Gain of function testing was used to observe the effect of Gm21284 on the proliferation and differentiation of hippocampal NSCs. The proliferation of hippocampal neural stem cells overexpressing Gm21284 and the number of NSCs in the proliferative state decreased. Upon transfection with miR-30e-3P, the proliferative ability of hippocampal NSCs was restored to a certain extent. Upon overexpression of Gm21284 in the hippocampal NSCs, the expression levels of Lhx8 and cholinergic neuronal marker ChAT increased synchronously, reaching the highest level on 7 days, following which these levels decreased.
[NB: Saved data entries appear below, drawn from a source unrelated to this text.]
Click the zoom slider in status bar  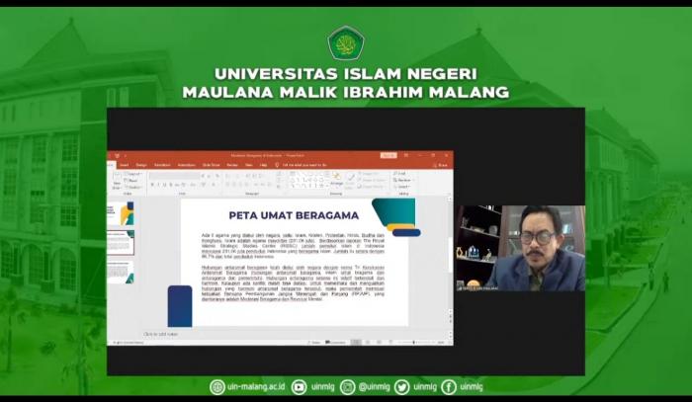pyautogui.click(x=415, y=342)

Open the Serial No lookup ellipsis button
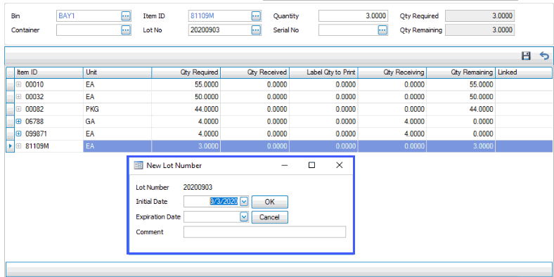click(x=382, y=30)
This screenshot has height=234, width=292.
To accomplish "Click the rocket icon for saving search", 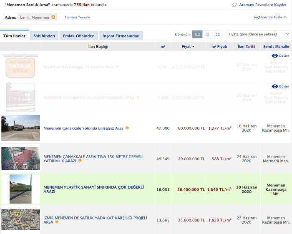I will click(x=235, y=5).
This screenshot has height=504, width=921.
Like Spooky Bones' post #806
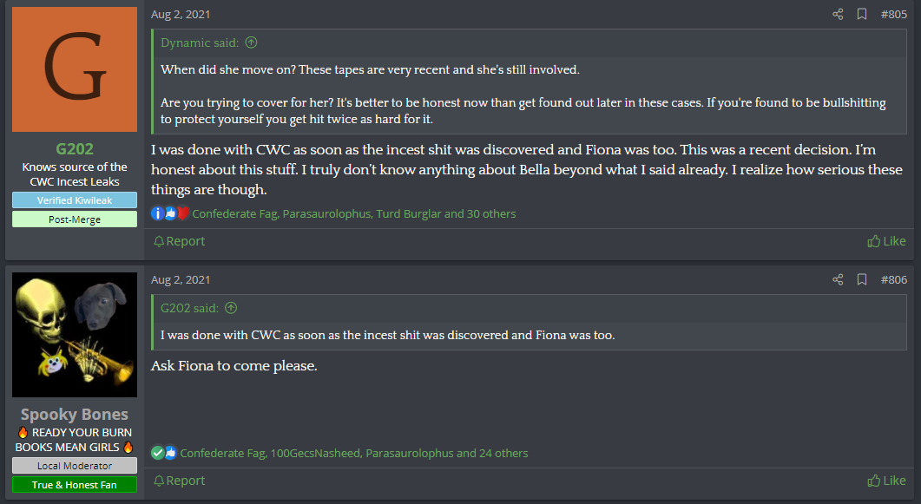coord(886,481)
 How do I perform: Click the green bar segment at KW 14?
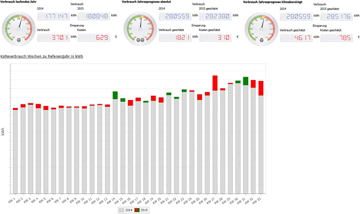tap(115, 95)
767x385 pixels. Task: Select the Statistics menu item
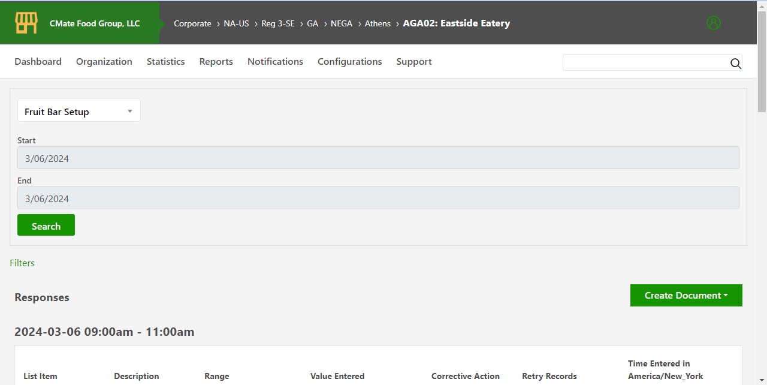165,61
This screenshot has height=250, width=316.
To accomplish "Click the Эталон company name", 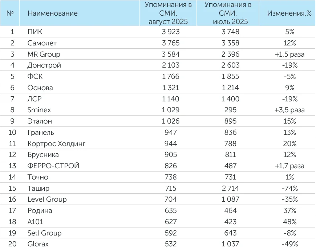I will click(40, 121).
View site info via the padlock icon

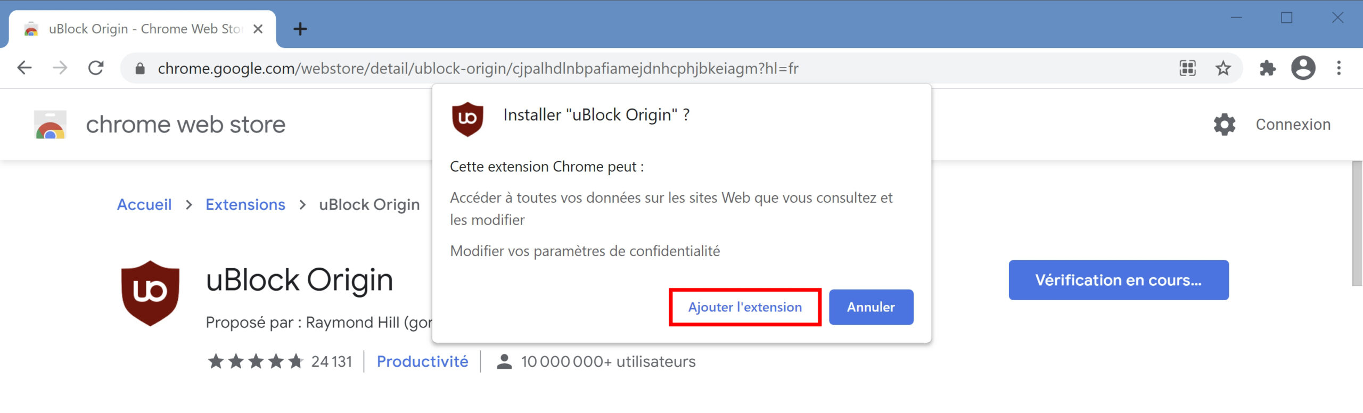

Western blotting and cellular immunofluorescence techniques further confirmed that Gm21284 could promote the differentiation of hippocampal NSCs into cholinergic neurons, whereas miR-30e-3P inhibited this differentiation. Together these results point to a preliminary hypothesis that Gm21284 functions as a ceRNA, which competitively binds to miR-30e-3P and exerts an adsorption-eliminating effect, thereby relieving the negative regulation of Lhx8 gene transcription.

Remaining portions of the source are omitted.